We don’t know yet exactly what those plastic particles do while inside us, if they are a significant contributor to the spread of diseases that might be hiding invisibly on their surfaces, or which chemicals may linger in our bodies long after plastic has passed through. But we can make an educated guess: In a world completely permeated with plastic and toxic chemicals of our creation, we have a fate akin to that of all Earth’s other creatures.

Each piece of plastic possesses a proprietary chemical composition; each carries with it, and carries on, plastic’s toxic legacy. Scientists have demonstrated that when wild and laboratory animals like fish ingest microplastic, they also get a dose of the toxic chemicals microplastic carries. And these chemicals are linked to cancers, reproductive problems, metabolic disorders, autoimmune diseases, malnutrition, and other health issues—in both people and other animals. Yet we humans rarely stop to consider our vulnerability to plastic, a substance that is sickening and killing albatrosses and whales, dolphins, fish, and countless other creatures right before our eyes.
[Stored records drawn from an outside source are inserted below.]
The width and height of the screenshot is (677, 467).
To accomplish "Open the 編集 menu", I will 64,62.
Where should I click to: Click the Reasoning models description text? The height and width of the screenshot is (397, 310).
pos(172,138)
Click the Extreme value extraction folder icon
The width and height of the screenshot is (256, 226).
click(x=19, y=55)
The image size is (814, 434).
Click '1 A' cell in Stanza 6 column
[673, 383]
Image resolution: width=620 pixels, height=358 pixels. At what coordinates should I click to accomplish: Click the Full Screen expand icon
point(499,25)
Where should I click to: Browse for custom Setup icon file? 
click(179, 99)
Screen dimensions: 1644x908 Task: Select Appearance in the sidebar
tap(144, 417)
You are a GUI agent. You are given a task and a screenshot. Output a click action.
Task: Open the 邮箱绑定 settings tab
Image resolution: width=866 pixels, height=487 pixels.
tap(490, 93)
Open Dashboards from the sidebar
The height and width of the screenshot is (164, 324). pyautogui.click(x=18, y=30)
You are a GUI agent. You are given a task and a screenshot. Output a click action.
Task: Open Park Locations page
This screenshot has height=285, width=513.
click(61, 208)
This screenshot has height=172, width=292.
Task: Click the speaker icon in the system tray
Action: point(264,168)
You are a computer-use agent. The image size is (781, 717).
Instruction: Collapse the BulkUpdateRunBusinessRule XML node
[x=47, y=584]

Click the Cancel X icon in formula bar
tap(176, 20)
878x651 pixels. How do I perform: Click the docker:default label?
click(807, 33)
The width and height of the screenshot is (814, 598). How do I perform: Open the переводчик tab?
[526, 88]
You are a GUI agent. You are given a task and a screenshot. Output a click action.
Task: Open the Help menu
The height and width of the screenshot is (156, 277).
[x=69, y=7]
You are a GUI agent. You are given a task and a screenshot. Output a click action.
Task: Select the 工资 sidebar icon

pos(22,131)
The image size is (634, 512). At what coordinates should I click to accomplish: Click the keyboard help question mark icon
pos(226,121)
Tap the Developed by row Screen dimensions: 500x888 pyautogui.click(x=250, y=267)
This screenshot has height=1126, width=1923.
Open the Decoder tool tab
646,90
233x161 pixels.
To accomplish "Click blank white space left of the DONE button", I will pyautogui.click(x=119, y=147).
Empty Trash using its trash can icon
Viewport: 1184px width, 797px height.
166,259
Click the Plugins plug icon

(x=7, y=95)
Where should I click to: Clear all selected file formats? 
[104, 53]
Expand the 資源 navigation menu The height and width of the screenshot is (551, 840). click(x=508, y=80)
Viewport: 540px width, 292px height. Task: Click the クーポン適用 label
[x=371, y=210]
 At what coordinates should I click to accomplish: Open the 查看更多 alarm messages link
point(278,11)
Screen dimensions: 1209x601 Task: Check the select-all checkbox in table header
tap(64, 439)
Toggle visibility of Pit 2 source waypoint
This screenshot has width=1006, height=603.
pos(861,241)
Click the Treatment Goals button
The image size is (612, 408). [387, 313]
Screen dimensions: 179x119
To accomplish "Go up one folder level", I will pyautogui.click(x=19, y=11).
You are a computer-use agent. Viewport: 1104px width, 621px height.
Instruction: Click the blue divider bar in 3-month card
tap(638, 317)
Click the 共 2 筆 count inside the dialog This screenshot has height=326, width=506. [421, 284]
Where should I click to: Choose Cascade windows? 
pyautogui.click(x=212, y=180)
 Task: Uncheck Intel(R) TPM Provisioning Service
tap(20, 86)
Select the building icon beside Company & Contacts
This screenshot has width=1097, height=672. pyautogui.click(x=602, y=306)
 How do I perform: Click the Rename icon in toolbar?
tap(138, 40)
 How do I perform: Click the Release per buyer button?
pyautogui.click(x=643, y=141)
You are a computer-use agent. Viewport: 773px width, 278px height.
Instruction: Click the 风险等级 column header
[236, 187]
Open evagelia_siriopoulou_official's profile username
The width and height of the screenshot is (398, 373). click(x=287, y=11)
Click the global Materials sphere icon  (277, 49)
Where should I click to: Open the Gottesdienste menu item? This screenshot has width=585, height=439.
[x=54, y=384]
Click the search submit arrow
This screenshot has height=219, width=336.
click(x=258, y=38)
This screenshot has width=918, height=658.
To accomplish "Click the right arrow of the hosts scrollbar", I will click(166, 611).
Perhaps we have hesitated to search inside ourselves because we are afraid of what we might find.

Scientists are just beginning this search in earnest. In August 2020, a group of Arizona State University researchers, led by Rolf Halden, director of the university’s Center for Environmental Health, announced at a virtual meeting of the American Chemical Society that his research team had discovered both plasticizer chemicals and basic plastic compounds, called monomers, in dozens of samples of donated human lungs, livers, spleens, and kidneys. BPA, a chemical known to harm the developing brains and bodies of children and widely added to plastic since the 1960s, was found in all of the human tissues sampled. But they stopped short of identifying actual pieces of nano- and microplastic in the tissues. In separate experiments, Halden and his team spiked human tissue samples with plastic particles to test if a tool, called a flow cytometer—which scans individual cells using a light beam, revealing physical and chemical properties—could help locate them. Other researchers have applied flow cytometry to plastic pollution research, specifically to detect plastic particles suspended in freshwater and seawater samples. According to Halden, the logical next step is to apply flow cytometry to find microplastic in the landscape of our bodies.

“It would be naive to believe there is plastic everywhere but just not in us,” Halden told the Guardian in August 2020. “We are now providing a research platform that will allow us and others to look for what is invisible—these particles too small for the naked eye to see. The risk [to health] really resides in the small particles.”